I am embarrassed to say that I have been around for the now
legendary sixty-four (will you still feed me, will you still need me?) years,
celebrating Pearl Harbor Day for all of them, without ever having this particular connection
occur to me. I remember Dad coming home from work on Friday evenings with Three Musketeer bars in his pocket for my sister and me. What must it have been like coming from the freezing foxholes of the Pacific - yes, they froze, Dad told me, filling with water, going from slimy ooze to frozen horror, the horror of living in a foxhole of war and uncertain death, - to the little home on the prairie type setting of my parents' first modest house in the suburbs of Washington DC where I was born? Did he have times when he could not tell what was nightmare or dream and what was real or not? Yet we were his children with no memory of what came before us. We dutifully honored the day once a year: the memory of what we had no memory of. Over time, the recounted horrors of that day at Pearl Harbor slowly engendered a memory of their own in us, instilling its very name with a dreaded association.

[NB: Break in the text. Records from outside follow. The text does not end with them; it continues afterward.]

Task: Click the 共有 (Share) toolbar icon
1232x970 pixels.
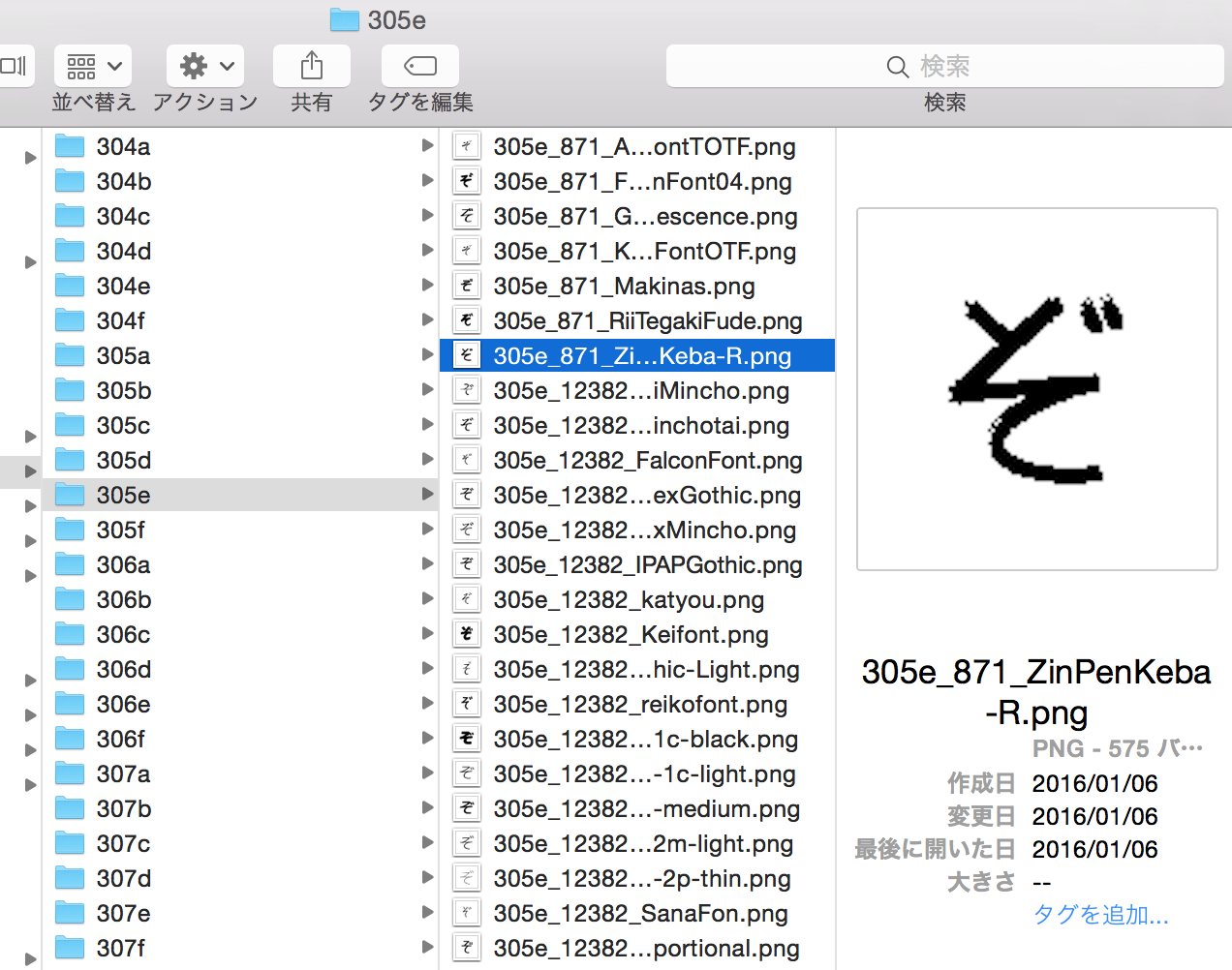Action: [x=311, y=65]
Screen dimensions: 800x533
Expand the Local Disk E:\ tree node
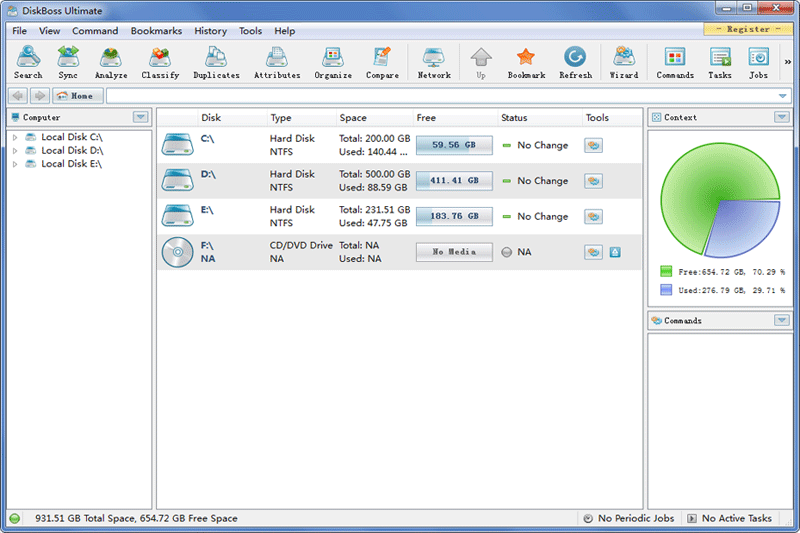15,164
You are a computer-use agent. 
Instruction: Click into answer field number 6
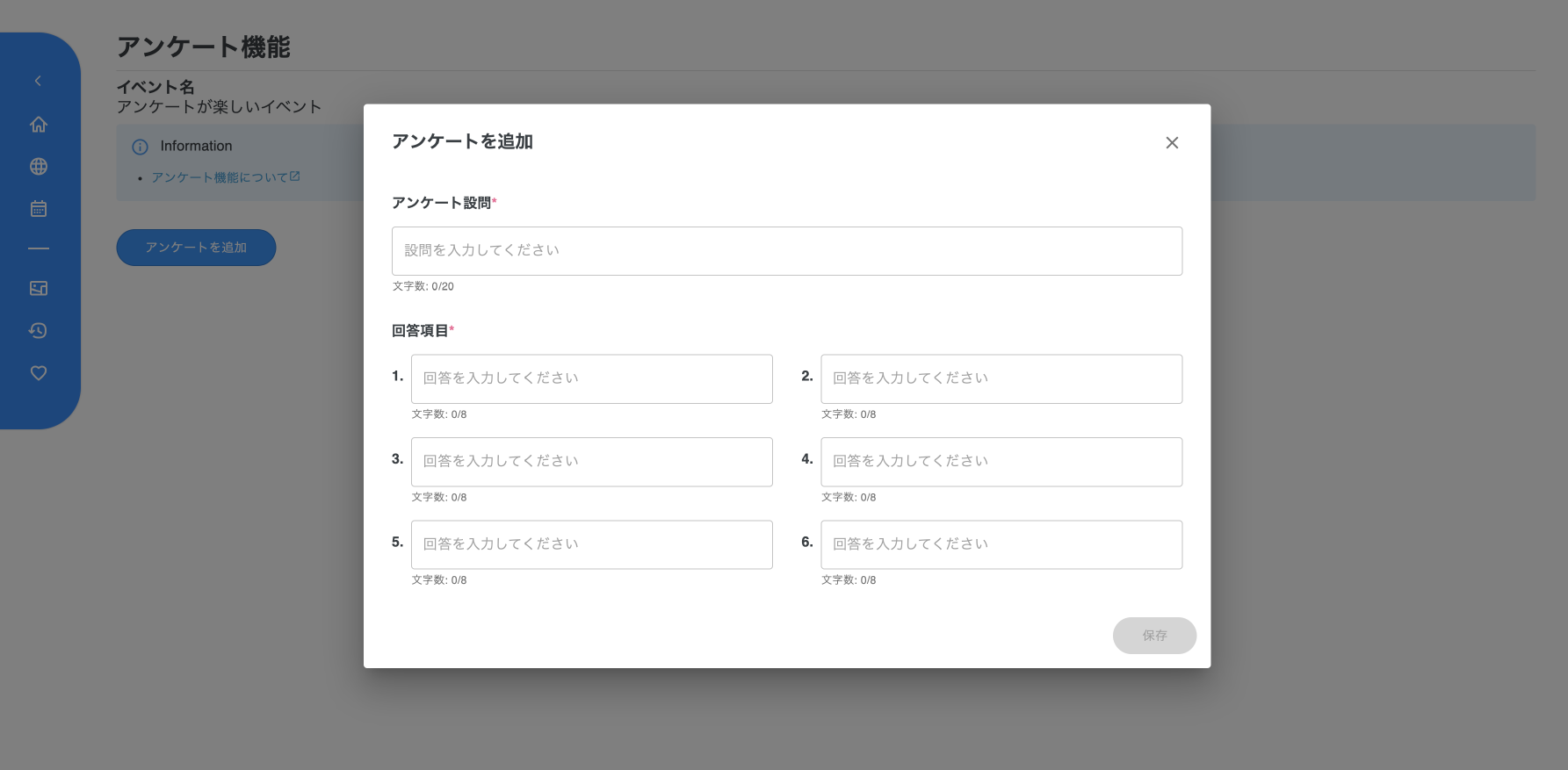point(1001,544)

This year I became aware of The Pearl in Pearl Harbor, considering its name apart from its day for the first time, and therefore this musing upon the significance and poignancy of our remembrance made its way into my thoughts. What must Pearl Harbor have been like before December 7th
, 1941? My imagination says it may have been a tropical haven of pearls in a heavenly oasis known as Hawaii; one
where divers found the best and most beautiful hidden treasures of nature. I can almost see the happy people diving into crystal waters coming up with handfuls of oysters to seek out those elusive spheres, the
only recognized "gems" made during its own lifetime by a creature. Pearls are an inspiring tribute to the
triumph of the beauty of life over its own adversity. Hidden deep within an
oyster at the bottom of the sea, they are a response to a grain of
irritation and annoyance. A solution to a problem that is built up by years of slowly, repeatedly
coating the abrasive item, surrounding it with the very
essence of the oyster’s own making, one that transforms a worthless grain of sand into a priceless
item of great beauty. A Pearl. And they are only found as the oyster dies and gives up its secret by being opened. May we so respond to the irritations and unavoidable problems of our lives with layers of love, patience and perseverance to create those revered pearls of wisdom from them.
And as well, lying at the bottom of Pearl Harbor, coated over with the slow
moving years of grace and tears, the ripping abrasion of hostile invasion has
become an item of great worth. A treasure of freedom and love. May all the
priceless pearls of the lives lost that day rest in the peacefulness of knowing their lives and
memory are tributes to the great beauty of the ideals their nation stands for.